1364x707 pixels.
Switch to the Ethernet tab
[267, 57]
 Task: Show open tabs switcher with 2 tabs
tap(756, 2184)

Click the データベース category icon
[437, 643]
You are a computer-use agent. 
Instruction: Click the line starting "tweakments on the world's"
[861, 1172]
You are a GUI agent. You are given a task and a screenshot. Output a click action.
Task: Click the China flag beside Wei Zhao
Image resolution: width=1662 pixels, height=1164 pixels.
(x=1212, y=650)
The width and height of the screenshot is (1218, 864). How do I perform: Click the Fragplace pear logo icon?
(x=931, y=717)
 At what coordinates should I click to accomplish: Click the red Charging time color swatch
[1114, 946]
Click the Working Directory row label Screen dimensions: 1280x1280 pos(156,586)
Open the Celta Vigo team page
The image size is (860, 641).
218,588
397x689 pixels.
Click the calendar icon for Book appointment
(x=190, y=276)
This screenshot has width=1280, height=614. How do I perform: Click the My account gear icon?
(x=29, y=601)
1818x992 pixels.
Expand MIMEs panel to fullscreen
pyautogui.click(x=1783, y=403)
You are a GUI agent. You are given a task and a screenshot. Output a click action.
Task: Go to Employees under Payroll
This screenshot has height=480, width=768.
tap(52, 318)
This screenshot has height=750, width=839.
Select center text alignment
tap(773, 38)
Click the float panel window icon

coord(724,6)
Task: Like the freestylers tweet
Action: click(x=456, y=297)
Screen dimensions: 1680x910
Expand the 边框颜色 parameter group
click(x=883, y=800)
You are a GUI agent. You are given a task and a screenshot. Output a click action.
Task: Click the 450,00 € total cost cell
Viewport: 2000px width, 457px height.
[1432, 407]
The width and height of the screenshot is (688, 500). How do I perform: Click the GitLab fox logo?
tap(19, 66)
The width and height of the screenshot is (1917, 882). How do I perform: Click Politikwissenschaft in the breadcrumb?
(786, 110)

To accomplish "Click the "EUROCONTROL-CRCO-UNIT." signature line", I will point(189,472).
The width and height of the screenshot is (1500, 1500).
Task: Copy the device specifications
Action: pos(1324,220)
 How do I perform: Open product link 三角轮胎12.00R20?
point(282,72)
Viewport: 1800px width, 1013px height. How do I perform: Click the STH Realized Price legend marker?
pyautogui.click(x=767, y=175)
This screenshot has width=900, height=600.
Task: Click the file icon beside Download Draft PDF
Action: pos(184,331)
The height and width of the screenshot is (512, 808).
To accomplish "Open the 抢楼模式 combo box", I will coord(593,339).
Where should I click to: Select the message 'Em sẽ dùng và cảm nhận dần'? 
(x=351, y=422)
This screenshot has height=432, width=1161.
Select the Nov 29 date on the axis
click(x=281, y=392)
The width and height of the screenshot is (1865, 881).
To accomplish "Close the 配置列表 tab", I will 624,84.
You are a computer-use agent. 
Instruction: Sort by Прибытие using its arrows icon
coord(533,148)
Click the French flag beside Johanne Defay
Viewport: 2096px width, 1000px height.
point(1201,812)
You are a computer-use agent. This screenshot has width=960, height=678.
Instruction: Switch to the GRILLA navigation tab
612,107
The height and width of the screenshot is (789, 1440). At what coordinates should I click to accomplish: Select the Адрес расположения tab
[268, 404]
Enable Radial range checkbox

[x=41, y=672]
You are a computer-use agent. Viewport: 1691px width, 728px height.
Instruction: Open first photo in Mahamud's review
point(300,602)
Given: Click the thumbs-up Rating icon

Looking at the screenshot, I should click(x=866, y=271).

§ **ABOUT THIS TASK**
The entries above are to be restated word for word.

§ **EXERCISE RESPONSE**
1364x707 pixels.
Switch to the Ethernet tab
[267, 57]
 Task: Show open tabs switcher with 2 tabs
tap(756, 2184)

Click the データベース category icon
[437, 643]
You are a computer-use agent. 
Instruction: Click the line starting "tweakments on the world's"
[861, 1172]
You are a GUI agent. You are given a task and a screenshot. Output a click action.
Task: Click the China flag beside Wei Zhao
Image resolution: width=1662 pixels, height=1164 pixels.
(x=1212, y=650)
The width and height of the screenshot is (1218, 864). How do I perform: Click the Fragplace pear logo icon?
(x=931, y=717)
 At what coordinates should I click to accomplish: Click the red Charging time color swatch
[1114, 946]
Click the Working Directory row label Screen dimensions: 1280x1280 pos(156,586)
Open the Celta Vigo team page
The image size is (860, 641).
218,588
397x689 pixels.
Click the calendar icon for Book appointment
(x=190, y=276)
This screenshot has width=1280, height=614. How do I perform: Click the My account gear icon?
(x=29, y=601)
1818x992 pixels.
Expand MIMEs panel to fullscreen
pyautogui.click(x=1783, y=403)
You are a GUI agent. You are given a task and a screenshot. Output a click action.
Task: Go to Employees under Payroll
This screenshot has height=480, width=768.
tap(52, 318)
This screenshot has height=750, width=839.
Select center text alignment
tap(773, 38)
Click the float panel window icon

coord(724,6)
Task: Like the freestylers tweet
Action: click(x=456, y=297)
Screen dimensions: 1680x910
Expand the 边框颜色 parameter group
click(x=883, y=800)
You are a GUI agent. You are given a task and a screenshot. Output a click action.
Task: Click the 450,00 € total cost cell
Viewport: 2000px width, 457px height.
[1432, 407]
The width and height of the screenshot is (688, 500). How do I perform: Click the GitLab fox logo?
tap(19, 66)
The width and height of the screenshot is (1917, 882). How do I perform: Click Politikwissenschaft in the breadcrumb?
(786, 110)

To accomplish "Click the "EUROCONTROL-CRCO-UNIT." signature line", I will point(189,472).
The width and height of the screenshot is (1500, 1500).
Task: Copy the device specifications
Action: pos(1324,220)
 How do I perform: Open product link 三角轮胎12.00R20?
point(282,72)
Viewport: 1800px width, 1013px height. How do I perform: Click the STH Realized Price legend marker?
pyautogui.click(x=767, y=175)
This screenshot has width=900, height=600.
Task: Click the file icon beside Download Draft PDF
Action: pos(184,331)
The height and width of the screenshot is (512, 808).
To accomplish "Open the 抢楼模式 combo box", I will coord(593,339).
Where should I click to: Select the message 'Em sẽ dùng và cảm nhận dần'? 
(x=351, y=422)
This screenshot has height=432, width=1161.
Select the Nov 29 date on the axis
click(x=281, y=392)
The width and height of the screenshot is (1865, 881).
To accomplish "Close the 配置列表 tab", I will 624,84.
You are a computer-use agent. 
Instruction: Sort by Прибытие using its arrows icon
coord(533,148)
Click the French flag beside Johanne Defay
Viewport: 2096px width, 1000px height.
point(1201,812)
You are a computer-use agent. This screenshot has width=960, height=678.
Instruction: Switch to the GRILLA navigation tab
612,107
The height and width of the screenshot is (789, 1440). At what coordinates should I click to accomplish: Select the Адрес расположения tab
[268, 404]
Enable Radial range checkbox

[x=41, y=672]
You are a computer-use agent. Viewport: 1691px width, 728px height.
Instruction: Open first photo in Mahamud's review
point(300,602)
Given: Click the thumbs-up Rating icon

Looking at the screenshot, I should click(x=866, y=271).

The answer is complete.